_What to work on_
Restate, word for word, the run of lines that starts at the line containing "Task: Click the plus icon in Add Service" and ends with the final line of the listing. Leave pictures out.

_Exercise material_
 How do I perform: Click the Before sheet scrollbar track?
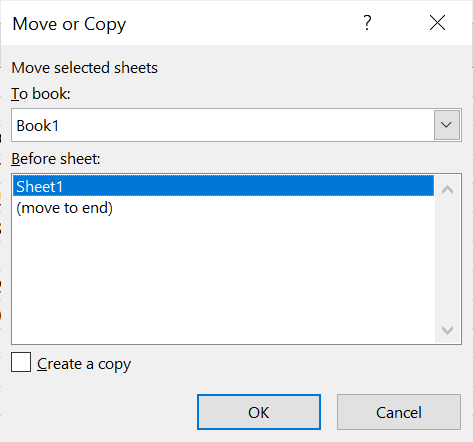tap(447, 260)
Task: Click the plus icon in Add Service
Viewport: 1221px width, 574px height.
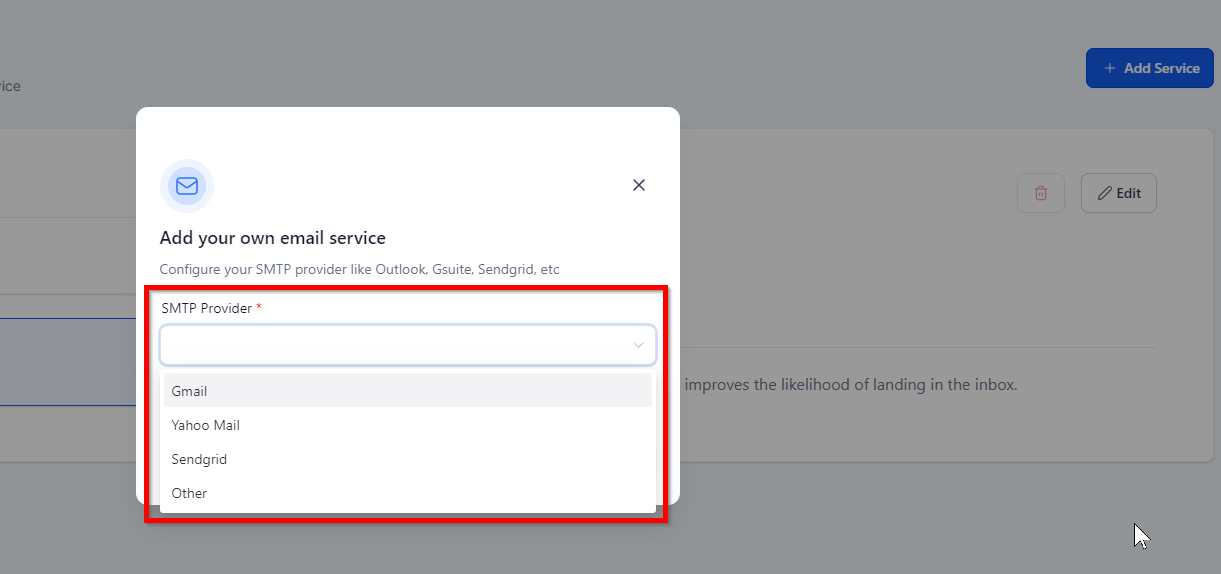Action: pos(1109,68)
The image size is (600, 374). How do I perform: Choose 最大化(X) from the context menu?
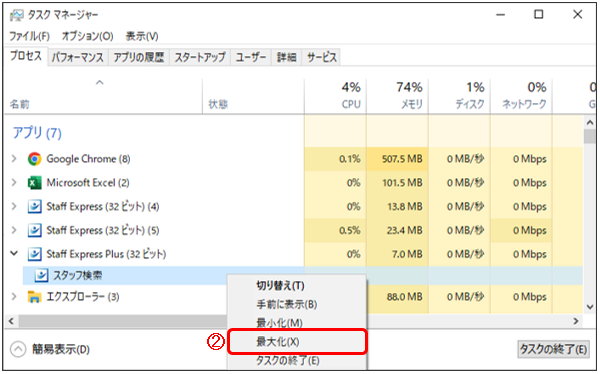pyautogui.click(x=297, y=341)
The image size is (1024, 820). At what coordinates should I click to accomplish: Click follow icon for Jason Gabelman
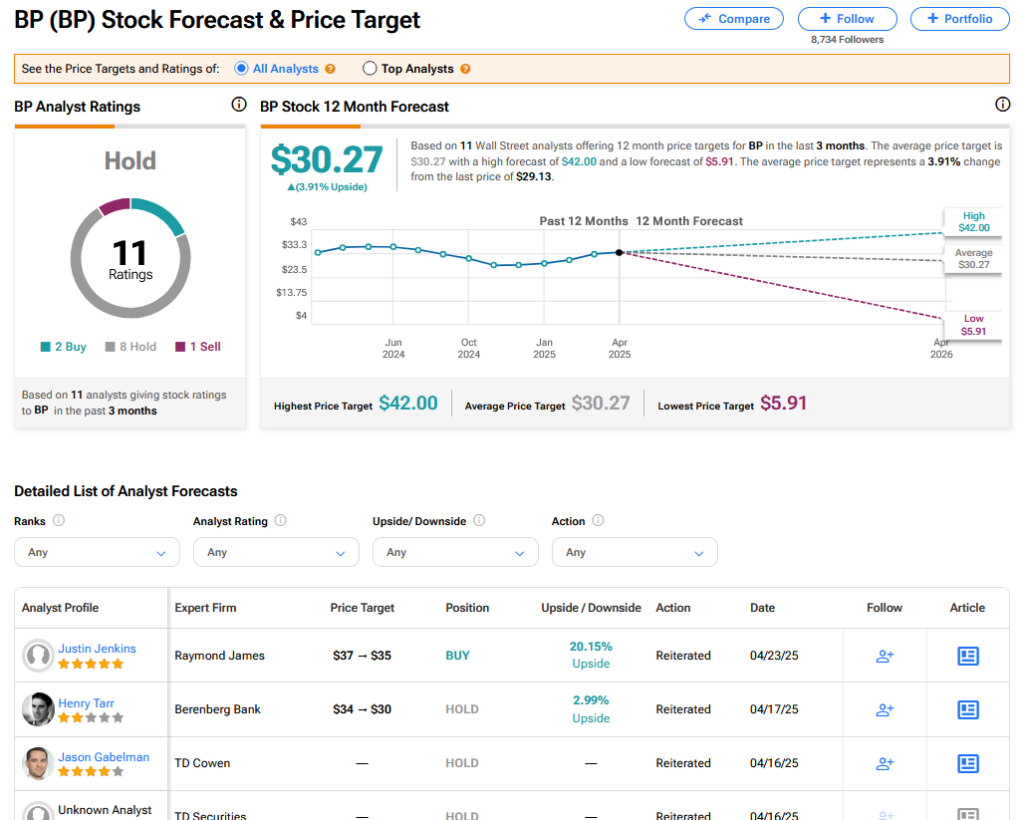tap(884, 763)
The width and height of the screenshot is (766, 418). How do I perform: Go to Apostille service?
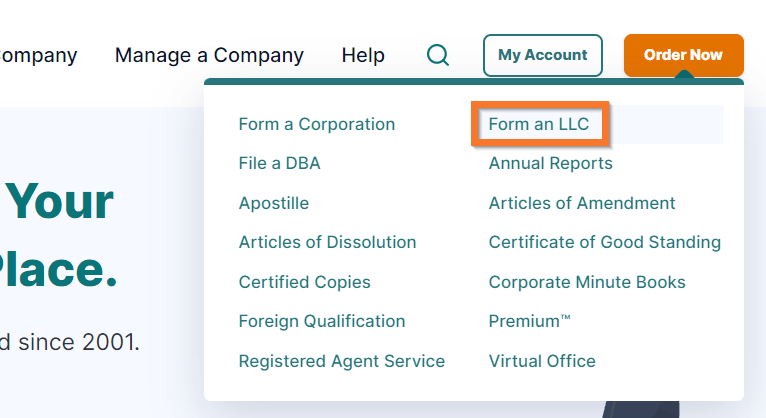(274, 203)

_Result below_
Task: Click the plus icon in Add Service
Viewport: 1221px width, 574px height.
Action: pos(1109,68)
The image size is (600, 374). How do I perform: Choose 最大化(X) from the context menu?
pyautogui.click(x=297, y=341)
The image size is (1024, 820). At what coordinates should I click to accomplish: Click follow icon for Jason Gabelman
tap(884, 763)
The width and height of the screenshot is (766, 418). How do I perform: Go to Apostille service?
(274, 203)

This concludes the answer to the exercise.